Jake Dotchin rewarded for half-season in NHL with contract extension

Author: Bill Doucet, Cambridge Times
Date: Jul 13, 2017

Despite the fact the Tampa Bay Lightning was bitten pretty hard by the injury bug this past season, defenceman Jake Dotchin figured his call-up to the National Hockey League from the American Hockey League’s Syracuse Crunch would be like any other minor leaguer — one and done.

But the 23-year-old Cambridge native proved his worth and played 35 games with the Lightning before they missed the post-season, one-point back of the Toronto Maple Leafs for the final playoff spot. Dotchin was rewarded for his play when he was given a two-year, one-way contract extension worth an average of $812,500 per season.

Dotchin found out the news when driving home after a week at the cottage.

“It was definitely an exciting year. It will be one to remember,” he said.

“I didn’t know what to expect going into my first call-up there in January. I thought it would be like most every guy in the American League at the time that was going up and being sent back down. I just went up there and kept things simple and played my game, and it worked out for me.”

Dotchin shouldn’t be surprised his number came up in Tampa when someone needed to be promoted, as he used last summer to work on his skating and explosive power with Canadian Olympic skater Barbara Underhill and Syracuse coach Benoit Groulx.

He credited both for helping get to the NHL after two seasons in the minors.

“This was obviously a big year for me and I had a lot of help down in the American League at the beginning of the year to get me ready for that opportunity I got,” he said.

“I can’t thank the coaching staff in Syracuse enough for the opportunities and the learning curve. Through all that stuff they stuck with me, showed they trusted me and that went a long way in the confidence of my play.”

Signing a one-way contract doesn’t guarantee that Dotchin won’t be sent back to the minors, but it does show that the plan is to keep him with the Lightning should he continue to perform the way the team expects.

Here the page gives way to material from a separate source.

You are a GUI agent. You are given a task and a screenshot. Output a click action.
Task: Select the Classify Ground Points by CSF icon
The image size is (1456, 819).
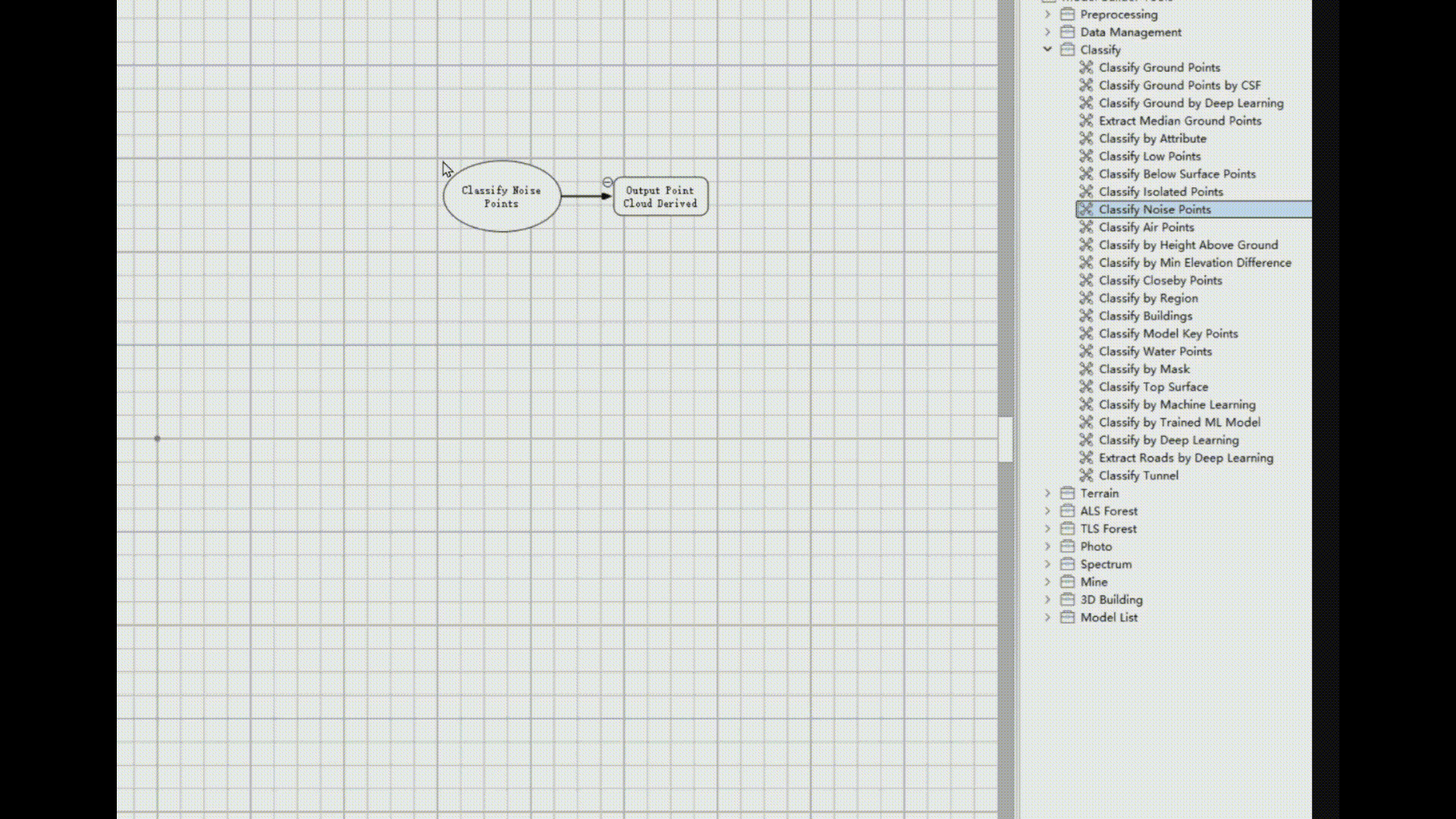pyautogui.click(x=1087, y=85)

“I hope so. I still have a lot of work to do and a lot of things to improve on. I have to go into camp and earn my spot. I’m not going to earn that unless I bring my A game, play hard and do what I can do out there, and do what got me to this point.”

Dotchin also noted some of his success was due to his defensive partner in Tampa, Norris Trophy finalist Victor Hedman. Getting matched up in the blue-line with the 26-year-old all-star helped his growth through the season.

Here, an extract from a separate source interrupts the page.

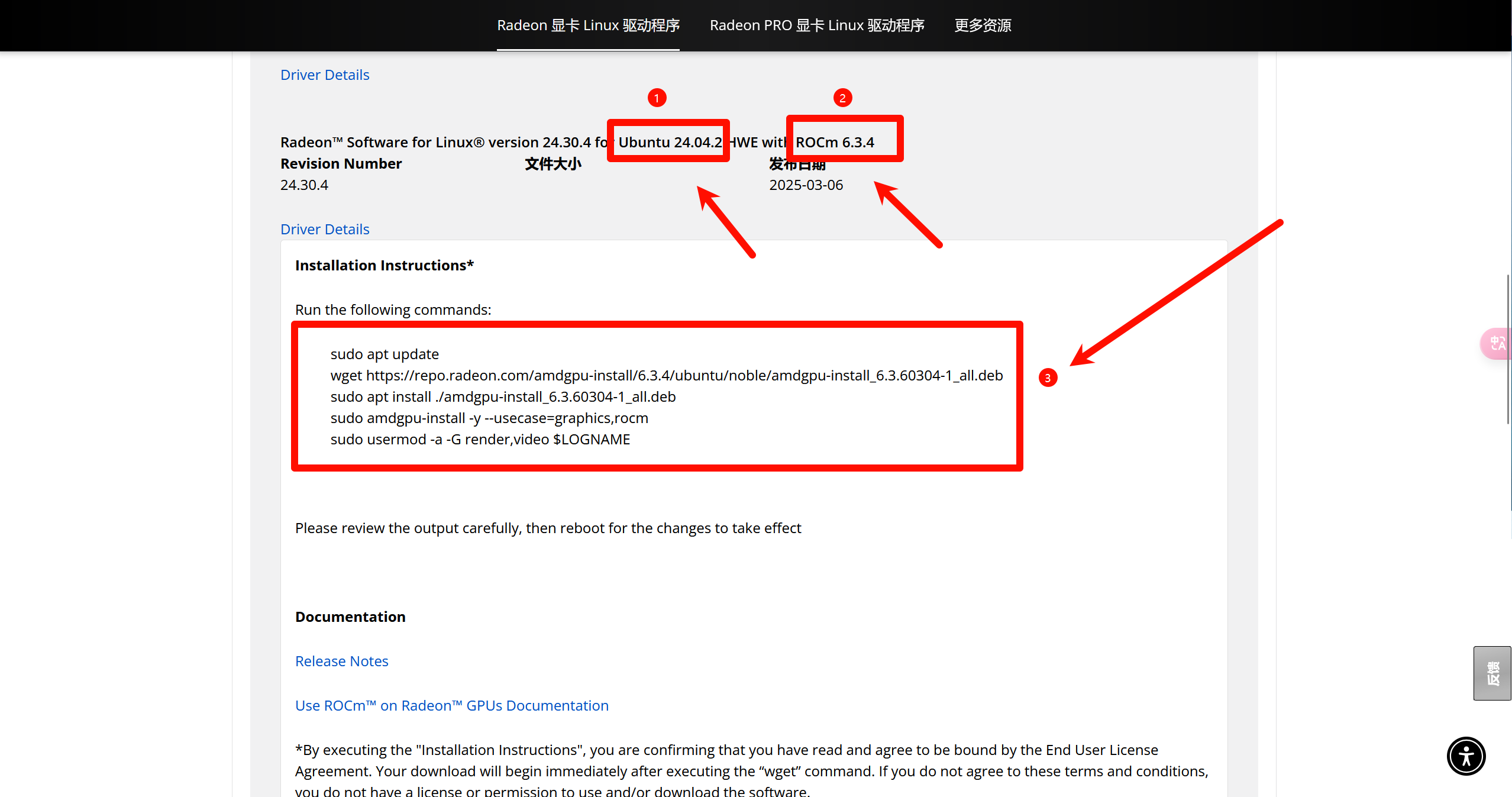Click the sudo usermod render,video command
Image resolution: width=1512 pixels, height=797 pixels.
tap(480, 439)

Dotchin ended up second in team plus/minus at plus-10, and was fourth on the Lightning in average ice time among defenceman at 18:25 per game, and had 11 assists.

“Heddy was a great guy to me and taught me a bunch. He kind of took me under his wing and almost acted like a dad to me up there. It was great to learn from. He was a big part of helping me succeed as well,” he said.

“I came up and I needed to prove myself. I just came to the rink every day and tried to play my best hockey every day, and it worked out for me.”

While Dotchin did everything right in the NHL, the thing he’ll likely be remembered for most during the season was being a recipient of a spear below the belt by Boston Bruins Brad Marchand. The spear earned Marchand a two-game suspension and had Dotchin reaching for the medicine cabinet.

“Ice and Advil,” he said with a laugh.

After not making the playoffs in Tampa, Dotchin was sent down at the end of the season to play with Syracuse during their post-season run. The Crunch ended up losing four games to two in the Calder Cup finals against the Grand Rapids Griffins.

“You know, we had a heck of a team down there. It was a tight-knit group and we had fun together. There wasn’t a day that went by on our run that we didn’t enjoy coming to the rink and playing with each other. I think that helped us in the long run, how tight we were. Unfortunately, we just came up short.”

It was a good way to leave his minor league career behind, as Dotchin can’t wait to get back to Tampa and slip on number 59.

Funny enough, that odd hockey number has stayed with him through development and training camps in Tampa, even though he wears number 4 with the Crunch. When he learned he was staying with the Lightning for the remainder of the season, they offered him a chance to switch numbers but he declined.

“It got me to where I am, so I’m sticking with it.”

He’s hoping that will hold true with Tampa Bay.